Co-authored-by: Cursor <cursoragent@cursor.com>
(cherry picked from commit fb83da8db021903cf5844852bdb67b9b259941d7)
- Problem: The existing http_request tool returns raw HTML/JSON, which is nearly unusable for LLMs to extract
meaningful content from web pages.
- Why it matters: All mainstream AI agents (Claude Code, Gemini CLI, Aider) have dedicated web content extraction
tools. ZeroClaw lacks this capability, limiting its ability to research and gather information from the web.
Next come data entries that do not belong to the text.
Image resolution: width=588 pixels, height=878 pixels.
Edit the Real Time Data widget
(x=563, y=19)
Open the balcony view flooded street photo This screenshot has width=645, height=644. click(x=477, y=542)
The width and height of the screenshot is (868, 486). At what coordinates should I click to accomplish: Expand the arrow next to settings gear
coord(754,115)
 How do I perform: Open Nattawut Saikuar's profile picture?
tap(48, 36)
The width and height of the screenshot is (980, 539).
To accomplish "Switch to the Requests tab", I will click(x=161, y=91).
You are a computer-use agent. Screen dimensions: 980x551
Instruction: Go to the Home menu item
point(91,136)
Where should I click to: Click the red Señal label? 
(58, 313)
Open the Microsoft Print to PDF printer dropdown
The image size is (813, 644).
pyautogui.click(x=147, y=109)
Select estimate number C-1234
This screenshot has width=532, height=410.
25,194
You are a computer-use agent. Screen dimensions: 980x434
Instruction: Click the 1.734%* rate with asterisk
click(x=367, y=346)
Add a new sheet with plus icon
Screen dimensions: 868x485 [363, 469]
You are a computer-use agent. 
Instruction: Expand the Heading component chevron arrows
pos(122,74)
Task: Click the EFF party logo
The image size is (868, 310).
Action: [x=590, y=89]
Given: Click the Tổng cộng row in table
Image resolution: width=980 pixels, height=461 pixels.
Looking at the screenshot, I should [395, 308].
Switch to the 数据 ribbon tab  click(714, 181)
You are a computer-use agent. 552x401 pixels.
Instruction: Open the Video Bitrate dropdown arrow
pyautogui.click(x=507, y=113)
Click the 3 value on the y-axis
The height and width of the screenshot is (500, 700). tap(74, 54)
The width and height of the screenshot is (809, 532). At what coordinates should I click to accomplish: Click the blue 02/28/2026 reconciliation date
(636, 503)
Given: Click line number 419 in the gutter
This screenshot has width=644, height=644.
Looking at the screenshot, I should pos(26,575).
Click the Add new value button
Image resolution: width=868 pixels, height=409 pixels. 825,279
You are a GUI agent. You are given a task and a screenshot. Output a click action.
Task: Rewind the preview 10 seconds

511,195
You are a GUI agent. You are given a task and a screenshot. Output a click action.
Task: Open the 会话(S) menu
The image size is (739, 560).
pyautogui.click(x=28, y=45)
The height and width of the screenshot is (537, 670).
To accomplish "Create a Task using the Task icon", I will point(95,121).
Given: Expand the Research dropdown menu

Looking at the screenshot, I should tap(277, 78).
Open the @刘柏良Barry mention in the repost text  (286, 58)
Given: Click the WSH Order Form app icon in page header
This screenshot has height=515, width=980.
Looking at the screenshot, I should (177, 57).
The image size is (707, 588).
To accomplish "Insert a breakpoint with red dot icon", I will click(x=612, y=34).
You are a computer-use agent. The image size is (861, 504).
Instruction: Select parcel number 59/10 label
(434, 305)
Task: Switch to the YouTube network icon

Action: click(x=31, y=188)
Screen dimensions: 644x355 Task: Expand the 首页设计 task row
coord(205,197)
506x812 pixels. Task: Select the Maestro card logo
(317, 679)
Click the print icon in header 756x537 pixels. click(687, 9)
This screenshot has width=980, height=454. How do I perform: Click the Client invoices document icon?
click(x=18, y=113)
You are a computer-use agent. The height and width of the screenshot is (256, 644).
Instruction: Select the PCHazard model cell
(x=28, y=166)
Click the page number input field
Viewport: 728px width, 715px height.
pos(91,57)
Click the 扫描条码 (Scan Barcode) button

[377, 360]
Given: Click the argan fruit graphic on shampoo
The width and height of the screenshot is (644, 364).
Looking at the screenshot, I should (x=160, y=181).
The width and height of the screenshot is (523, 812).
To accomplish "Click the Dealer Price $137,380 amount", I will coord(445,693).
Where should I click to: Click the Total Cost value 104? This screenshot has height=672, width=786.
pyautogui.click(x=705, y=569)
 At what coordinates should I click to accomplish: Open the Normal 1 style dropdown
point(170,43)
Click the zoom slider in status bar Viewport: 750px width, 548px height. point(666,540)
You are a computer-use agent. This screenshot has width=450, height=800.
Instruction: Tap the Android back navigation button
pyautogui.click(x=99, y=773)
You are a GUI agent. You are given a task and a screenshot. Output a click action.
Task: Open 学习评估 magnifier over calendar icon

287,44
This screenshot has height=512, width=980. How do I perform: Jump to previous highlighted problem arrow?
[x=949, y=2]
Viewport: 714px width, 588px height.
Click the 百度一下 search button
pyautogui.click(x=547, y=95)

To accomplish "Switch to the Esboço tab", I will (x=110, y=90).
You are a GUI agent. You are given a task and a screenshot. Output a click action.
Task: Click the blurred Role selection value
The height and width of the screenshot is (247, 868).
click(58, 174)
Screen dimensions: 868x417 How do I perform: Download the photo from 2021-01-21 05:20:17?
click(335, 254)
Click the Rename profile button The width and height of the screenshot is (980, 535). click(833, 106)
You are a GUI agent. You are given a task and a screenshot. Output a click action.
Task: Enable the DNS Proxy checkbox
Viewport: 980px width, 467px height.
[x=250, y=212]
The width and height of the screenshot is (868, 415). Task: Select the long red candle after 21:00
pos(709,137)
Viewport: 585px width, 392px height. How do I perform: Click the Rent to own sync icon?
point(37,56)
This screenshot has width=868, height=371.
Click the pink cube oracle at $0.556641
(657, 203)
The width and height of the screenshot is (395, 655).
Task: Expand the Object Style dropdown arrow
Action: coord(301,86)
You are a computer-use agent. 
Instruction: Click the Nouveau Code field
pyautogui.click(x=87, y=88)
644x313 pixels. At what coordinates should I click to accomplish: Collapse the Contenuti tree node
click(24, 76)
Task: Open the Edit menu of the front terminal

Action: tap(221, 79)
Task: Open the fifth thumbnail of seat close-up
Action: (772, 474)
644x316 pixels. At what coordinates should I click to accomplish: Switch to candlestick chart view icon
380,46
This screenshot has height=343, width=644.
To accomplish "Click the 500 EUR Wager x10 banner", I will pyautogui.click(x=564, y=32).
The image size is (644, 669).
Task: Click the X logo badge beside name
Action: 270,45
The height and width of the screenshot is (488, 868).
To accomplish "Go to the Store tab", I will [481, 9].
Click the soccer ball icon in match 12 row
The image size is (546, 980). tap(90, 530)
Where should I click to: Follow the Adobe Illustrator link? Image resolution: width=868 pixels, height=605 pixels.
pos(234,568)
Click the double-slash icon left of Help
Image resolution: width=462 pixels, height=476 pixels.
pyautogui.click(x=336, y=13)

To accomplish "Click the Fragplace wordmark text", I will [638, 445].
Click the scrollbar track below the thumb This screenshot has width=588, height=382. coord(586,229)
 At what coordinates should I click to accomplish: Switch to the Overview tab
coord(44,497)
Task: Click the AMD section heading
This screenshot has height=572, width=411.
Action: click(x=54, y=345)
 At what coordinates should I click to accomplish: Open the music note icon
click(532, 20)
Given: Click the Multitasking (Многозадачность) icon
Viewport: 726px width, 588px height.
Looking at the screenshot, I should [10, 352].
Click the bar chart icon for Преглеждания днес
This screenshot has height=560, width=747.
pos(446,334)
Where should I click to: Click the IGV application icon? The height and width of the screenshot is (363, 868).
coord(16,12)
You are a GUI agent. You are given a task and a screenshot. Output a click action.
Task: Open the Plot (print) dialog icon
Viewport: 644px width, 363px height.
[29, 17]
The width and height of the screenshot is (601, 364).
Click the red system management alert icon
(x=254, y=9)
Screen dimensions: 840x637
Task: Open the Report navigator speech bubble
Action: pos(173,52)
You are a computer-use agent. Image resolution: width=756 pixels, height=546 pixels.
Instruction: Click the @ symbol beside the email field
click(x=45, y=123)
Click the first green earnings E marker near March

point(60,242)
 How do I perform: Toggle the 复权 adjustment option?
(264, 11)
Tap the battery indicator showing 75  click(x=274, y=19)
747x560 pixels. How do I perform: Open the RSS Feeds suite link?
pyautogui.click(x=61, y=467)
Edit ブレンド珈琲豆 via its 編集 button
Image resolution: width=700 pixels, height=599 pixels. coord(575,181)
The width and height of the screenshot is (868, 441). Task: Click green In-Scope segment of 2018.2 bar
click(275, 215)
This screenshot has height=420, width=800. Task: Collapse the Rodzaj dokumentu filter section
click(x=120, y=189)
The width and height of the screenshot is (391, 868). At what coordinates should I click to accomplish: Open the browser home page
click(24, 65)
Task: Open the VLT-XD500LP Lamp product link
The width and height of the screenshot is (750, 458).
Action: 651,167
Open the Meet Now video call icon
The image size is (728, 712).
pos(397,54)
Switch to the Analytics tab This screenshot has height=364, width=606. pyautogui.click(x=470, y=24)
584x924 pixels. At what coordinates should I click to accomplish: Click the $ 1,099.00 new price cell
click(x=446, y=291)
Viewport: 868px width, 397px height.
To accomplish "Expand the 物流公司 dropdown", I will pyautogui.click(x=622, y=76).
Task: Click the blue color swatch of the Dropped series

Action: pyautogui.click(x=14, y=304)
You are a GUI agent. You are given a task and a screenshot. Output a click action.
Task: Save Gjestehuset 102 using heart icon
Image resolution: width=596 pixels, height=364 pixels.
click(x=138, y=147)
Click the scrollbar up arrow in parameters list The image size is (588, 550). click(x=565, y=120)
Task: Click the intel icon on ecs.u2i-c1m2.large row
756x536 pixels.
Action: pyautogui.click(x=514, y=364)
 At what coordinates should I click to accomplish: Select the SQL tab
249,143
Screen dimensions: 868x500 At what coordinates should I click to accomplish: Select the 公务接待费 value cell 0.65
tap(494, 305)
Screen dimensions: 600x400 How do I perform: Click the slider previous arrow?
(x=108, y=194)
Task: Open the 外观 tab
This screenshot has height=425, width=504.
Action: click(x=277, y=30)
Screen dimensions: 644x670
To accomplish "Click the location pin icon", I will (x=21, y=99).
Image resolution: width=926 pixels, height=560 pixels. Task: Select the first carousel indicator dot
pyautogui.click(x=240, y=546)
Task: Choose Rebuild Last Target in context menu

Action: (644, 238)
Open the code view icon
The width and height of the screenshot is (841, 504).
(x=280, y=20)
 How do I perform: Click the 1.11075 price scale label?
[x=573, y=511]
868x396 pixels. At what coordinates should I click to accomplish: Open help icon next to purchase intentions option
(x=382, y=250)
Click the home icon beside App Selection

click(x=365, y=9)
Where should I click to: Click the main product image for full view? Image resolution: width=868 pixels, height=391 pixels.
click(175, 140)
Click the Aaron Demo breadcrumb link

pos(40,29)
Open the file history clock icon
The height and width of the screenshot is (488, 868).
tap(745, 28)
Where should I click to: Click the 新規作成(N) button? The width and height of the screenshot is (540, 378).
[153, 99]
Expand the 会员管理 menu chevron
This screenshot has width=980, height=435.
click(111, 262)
- What changed: Added a new web_fetch tool that fetches web pages and converts HTML to clean plain text using
nanohtml2text. Includes domain allowlist/blocklist, SSRF protection, redirect following, and content-type aware
processing.
- What did not change (scope boundary): http_request tool is untouched. No shared code extracted between http_request
and web_fetch (DRY rule-of-three: only 2 callers). No changes to existing tool behavior or defaults.
Label Snapshot (required)
- Risk label: risk: medium
- Size label: size: M
- Scope labels: tool, config
- Module labels: tool: web_fetch
- If any auto-label is incorrect, note requested correction: N/A
Change Metadata
- Change type: feature
- Primary scope: tool
Linked Issue
- Closes #
- Related #
- Depends on #
- Supersedes #
Supersede Attribution (required when Supersedes # is used)
N/A
Validation Evidence (required)
cargo fmt --all -- --check # pass
cargo clippy --all-targets -- -D warnings # no new warnings (pre-existing warnings only)
cargo test --lib -- web_fetch # 26/26 passed
cargo test --lib -- tools::tests # 12/12 passed
cargo test --lib -- config::schema::tests # 134/134 passed
- Evidence provided: unit test results (26 new tests), manual end-to-end test with Ollama + qwen2.5:72b
- If any command is intentionally skipped, explain why: Full cargo clippy --all-targets has 43 pre-existing errors
unrelated to this PR (e.g. await_holding_lock, format! appended to String). Zero errors from web_fetch code.
Security Impact (required)
- New permissions/capabilities? Yes — new web_fetch tool can make outbound HTTP GET requests
- New external network calls? Yes — fetches web pages from allowed domains
- Secrets/tokens handling changed? No
- File system access scope changed? No
- If any Yes, describe risk and mitigation:
- Deny-by-default: enabled = false by default; tool is not registered unless explicitly enabled
- Domain filtering: allowed_domains (default ["*"] = all public hosts) + blocked_domains (takes priority).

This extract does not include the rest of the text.